>> BEGIN ROWS

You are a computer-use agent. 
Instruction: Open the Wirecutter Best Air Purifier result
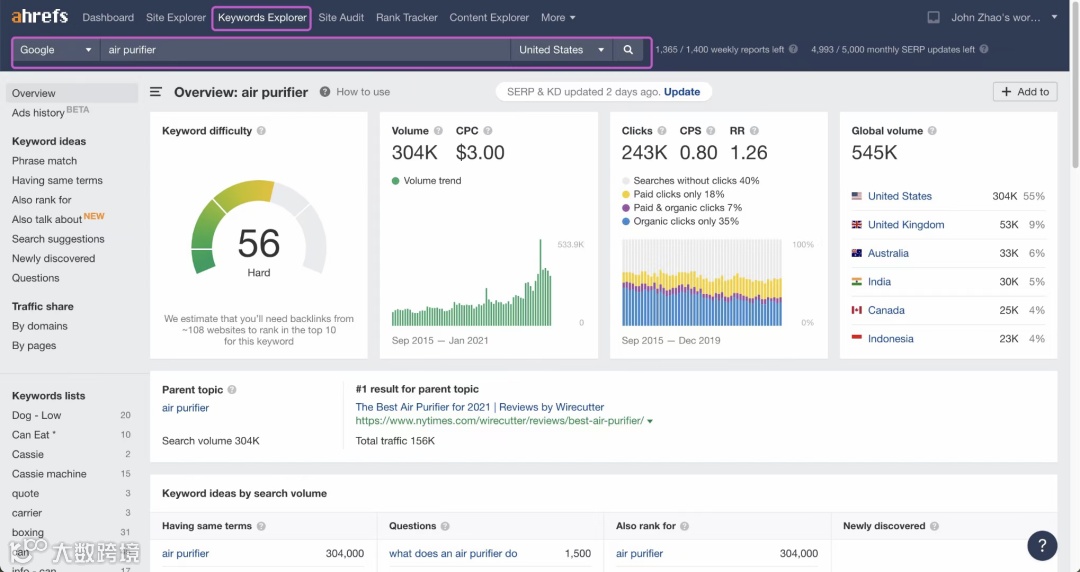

>> END ROWS
>> BEGIN ROWS

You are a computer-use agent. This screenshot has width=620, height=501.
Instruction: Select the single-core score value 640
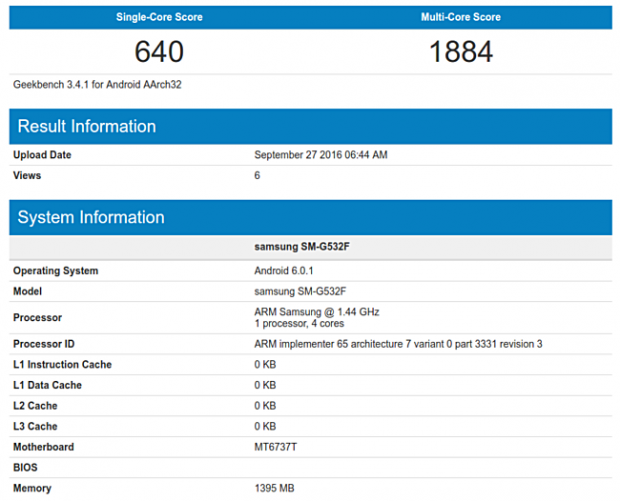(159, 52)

>> END ROWS

■ **GIVEN PROBLEM**: Report how many lines of the data above contain the string "computer", matching case exactly. Give only the number.

■ **SOLUTION FOR THIS PROBLEM**: 2